Ignite Integrity returned this spring for Integrity Week for the second time annually in the Joe Crowley Student Union. The events throughout the week concerned building integrity with a special focus on building trust.

In the “Communicating Research to the Public” event on Monday, March 25, two presentations showed different ways of building integrity and gaining public trust in the science and health communities.

The first presentation by Jane Dell of the university’s biology department spoke about Caterpillars and Climate Change, a non-profit in collaboration with the Earth Watch Institute.

The program works with volunteers such as high school students, teachers, and corporations.

“They’re doing everything the scientists are,” said Dell.

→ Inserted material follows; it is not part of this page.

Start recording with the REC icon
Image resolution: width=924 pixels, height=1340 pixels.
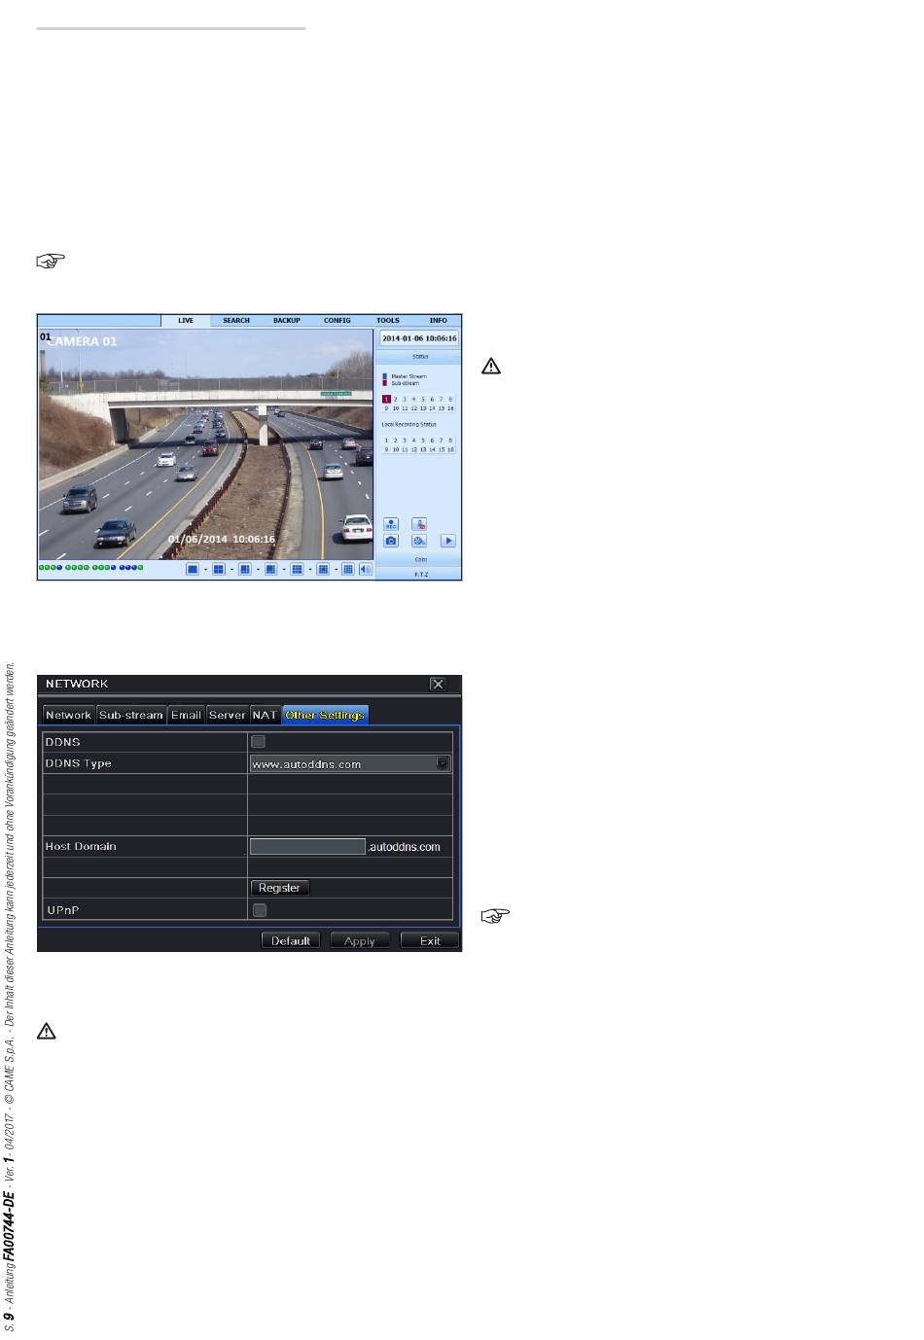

The volunteers are trained through standardized scientific protocols, and get hands on experience working side by side with professionals in the program for anywhere from a few days to several weeks.

“It’s a lot of relaxed two-way interaction,” Dell said about the volunteer outings.

According to Dell, the program leads many students to pursue careers in fields of science they would have likely not considered otherwise.

In the past year alone, Caterpillars and Climate Change put out 40,000 hours of volunteer work, 22 peer reviewed publications, eight presentations at various institutions, and six phD mentorships.

A rather unique relationship Dell explored, is the work Caterpillars and Climate Change does with corporate organizations, and the way in which what those volunteers learn in the program produce real life changes.

“They take what they’ve learned and integrate it into everyday practices,” said Dell. “They can reduce their carbon footprint in everyday business practices.”

Following Dell’s presentation was a round of questions and a session of discussion from the handful of attendees and Nancy Moody, the Director of Ignite Integrity.

Laura Crosswell, the assistant professor of health communication, gave the second presentation and has a joint appointment with the Reynolds School of Journalism and the Nevada School of Medicine.

Crosswell cited examples of apologies after people rise into the social media limelight.

“It’s making us more forgiving as a society,” Crosswell said.

The second half of the presentation shifted into trust between corporations and people.

Crosswell cited trust breaking down in public service announcements being supported by corporate sponsorships. The cause of public skepticism is often from the idea the audience is being sold a product instead of being given information, according to Crosswell.

“Corporate success depends on public trust,” Crosswell said.

In addition to the spring presentation and discussion sessions during Integrity Week, Ignite Integrity hosts a contest during the fall with prizes ranging from $50 to a first place prize of $200.

The contest asks university students to submit a work of any kind “that expresses why you think it is important to act with intermita in academics, research, or as a professional,” according to the university website.